Given a complex, two-dimensional vector space, let the vector $ |V\rangle = r_0 e^{i\theta_0} |0\rangle + r_1 e^{i\theta_1} |1\rangle $ correspond to the state of a qubit where $r_0,r_1,\theta_0,\theta_1 \in \mathbb{R}$.
According to p. 22 of Quantum Computing: A Gentle Introduction by Rieffel & Polak, the relative phase of $|V\rangle$ in this standard basis is the unit modulus complex number $e^{iX}$ such that
$$ \frac{r_0e^{i\theta_0}}{r_1e^{i\theta_1}} = e^{iX} \frac{|r_0e^{i\theta_0}|}{|r_1e^{i\theta_1}|} $$
Hence, I derive the relative phase of $|V\rangle$ to be $e^{i(\theta_0-\theta_1)}$ as follows
$$ \frac{r_0e^{i\theta_0}}{r_1e^{i\theta_1}} = e^{iX} \frac{|r_0|}{|r_1|} = e^{iX} \frac{r_0}{r_1} $$
$$ \Leftrightarrow e^{iX} = \frac{r_1}{r_0} \cdot \frac{r_0e^{i\theta_0}}{r_1e^{i\theta_1}} = \frac{e^{i\theta_0}}{e^{i\theta_1}} = e^{i\theta_0-i\theta_1} = e^{i(\theta_0-\theta_1)} $$
However, I have found a few sources stating the relative phase of $|V\rangle$ is defined to be $e^{i(\theta_1-\theta_0)}$, which is the conjugate of what I derived above using the textbook definition.
Can someone help me make sense of this difference? Is there an error in the textbook definition, or am I making some kind of mistake in my calculation?

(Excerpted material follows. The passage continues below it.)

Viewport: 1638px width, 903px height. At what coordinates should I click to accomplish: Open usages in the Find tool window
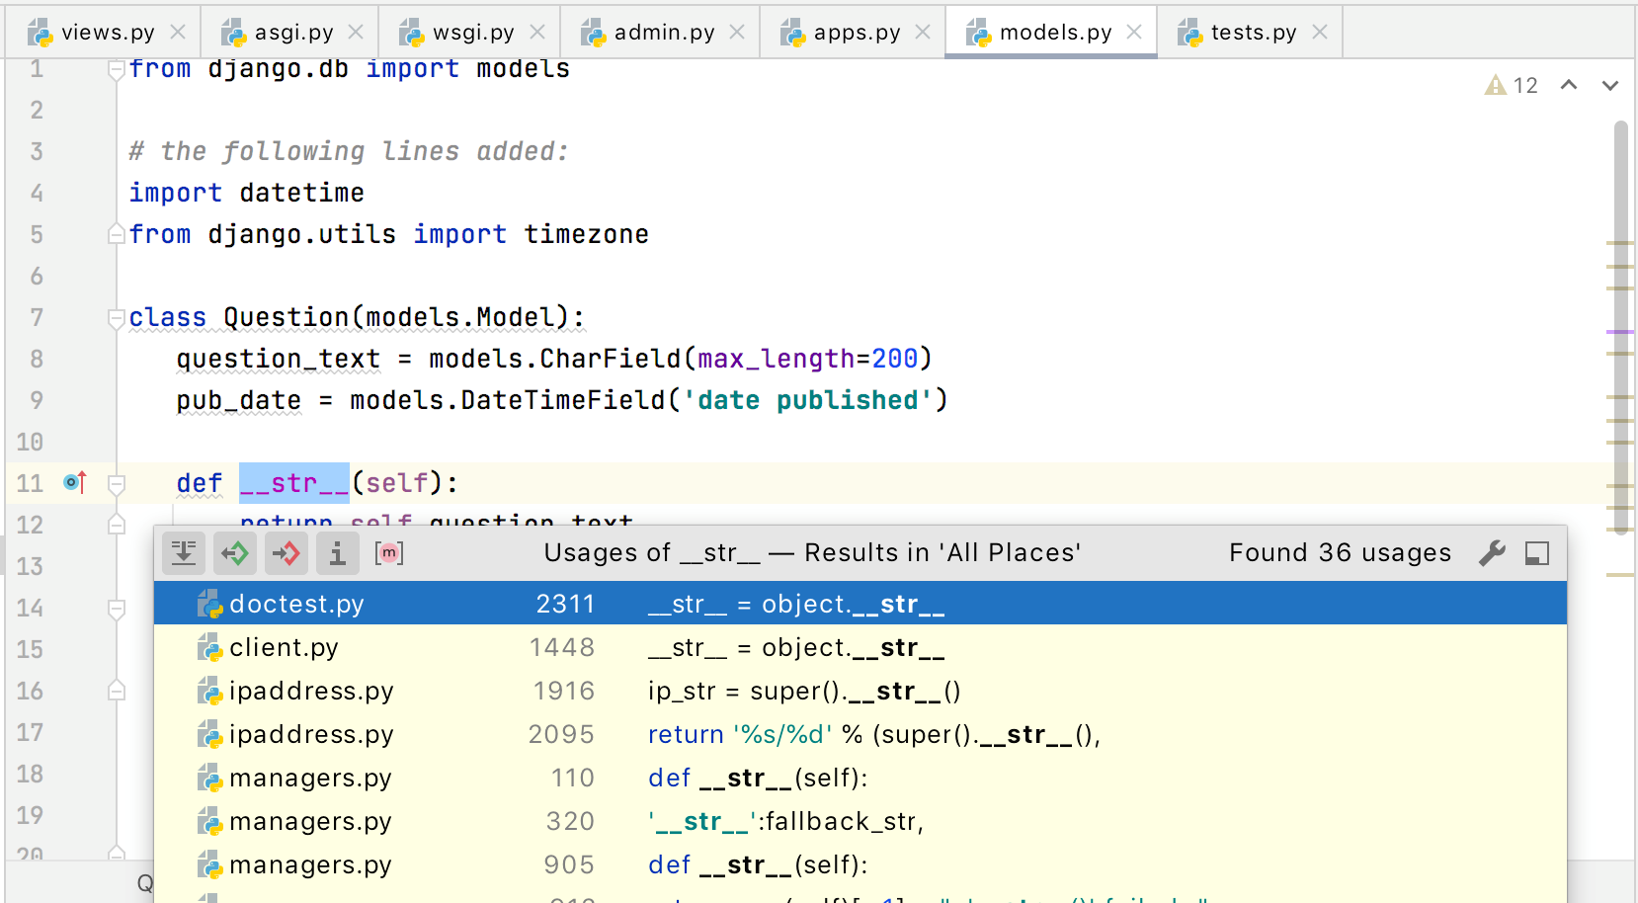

As I think about it, I believe either answer would be appropriate depending on which modulus one complex number, either $e^{i\theta_0}$ or $e^{i\theta_1}$, you factor out of $|V\rangle$ to distnguish it from all other vectors equal up to global phase. Could someone confirm? Is there a convention on which phase factor one would factor out?
P.S. I did find a related post here, but it doesn't seem to go into sufficient depth to answer my question. Moreover, the author seems to designate the difference $\theta_1 - \theta_0$ or $\theta_0 - \theta_1$ as a relative phase as opposed to the entire phase factor $e^{i(\theta_1-\theta_0)}$ or $e^{i(\theta_0-\theta_1)}$.
Thank you!
The relative phase is... relative ! Concretely, it means that its value depends on which state is considered as the ground/reference state and which one is "the other one".
In the present case, you have : $$ \begin{array}{rclll} |V\rangle &=& r_0e^{i\theta_0}|0\rangle + r_1e^{i\theta_1}|1\rangle \\ &=& e^{i\theta_0}\left(r_0|0\rangle + r_1e^{iX}|1\rangle\right) && (a) \\ &=& e^{i\theta_1}\left(r_0e^{iX}|0\rangle + r_1|1\rangle\right) && (b) \end{array} $$ where (a) $X = \theta_1-\theta_0$ is the relative phase and $\theta_0$ the global phase, whereas (b) $X = \theta_0-\theta_1$ is the relative phase and $\theta_1$ the global phase.
In conlusion, that's a matter of convention. Sometimes, when the convention is too ambiguous, the "relativeness" is explicited by denoting $X_{ij} = \theta_i-\theta_j$ for the relative phase of $|i\rangle$ with respect to the (reference) state $|j\rangle$.